Start of GIVEN INFORMATION

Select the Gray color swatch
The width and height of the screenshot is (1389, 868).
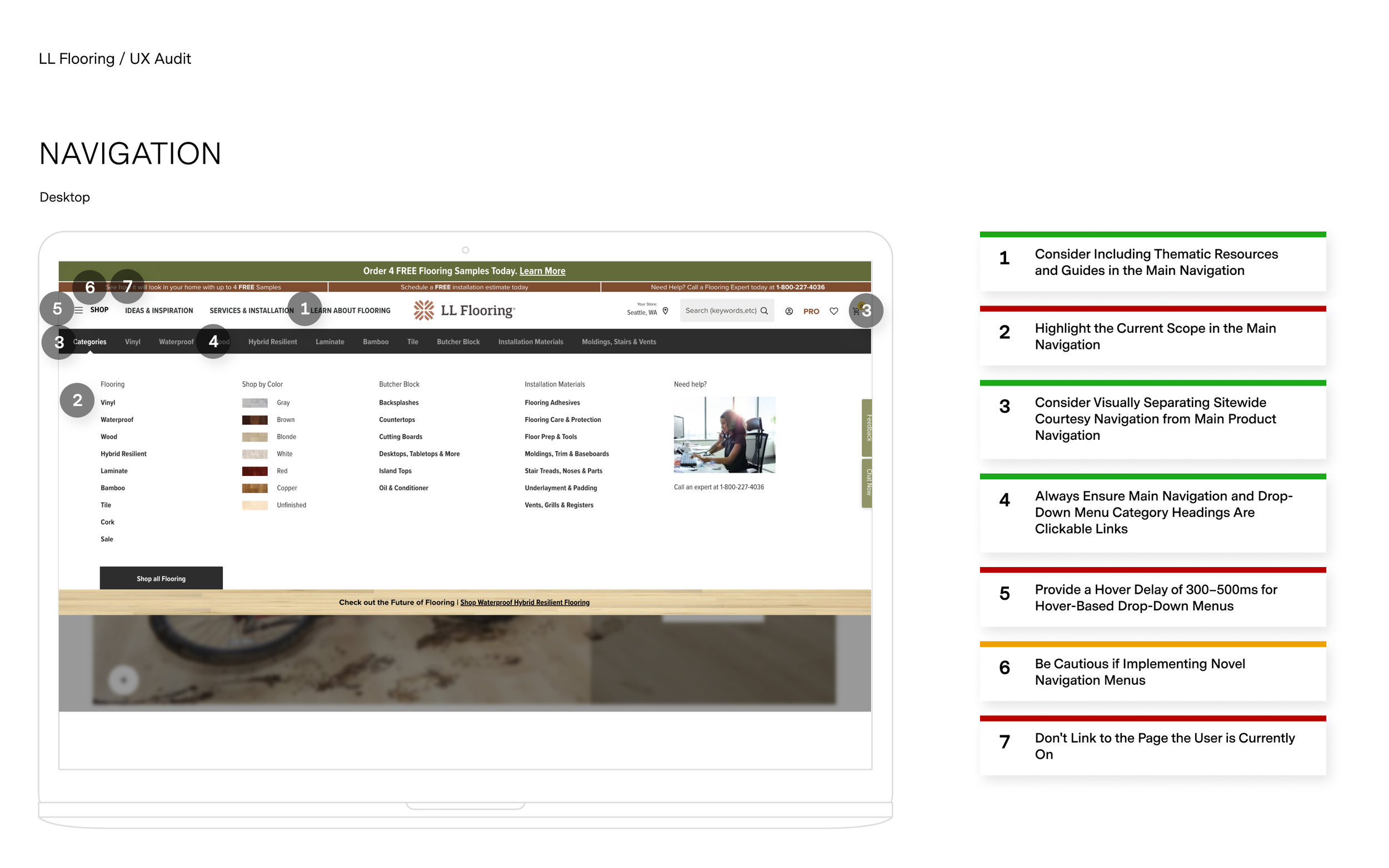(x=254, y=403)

End of GIVEN INFORMATION
Start of GIVEN INFORMATION

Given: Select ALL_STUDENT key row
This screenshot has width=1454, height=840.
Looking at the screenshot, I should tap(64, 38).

End of GIVEN INFORMATION

> DESCRIPTION OF THE TASK
Whenever the word "Select" shows up in a line, that line counts. Say how many lines of the data count, giving the number alone.

> RESULT FOR THIS EXERCISE
2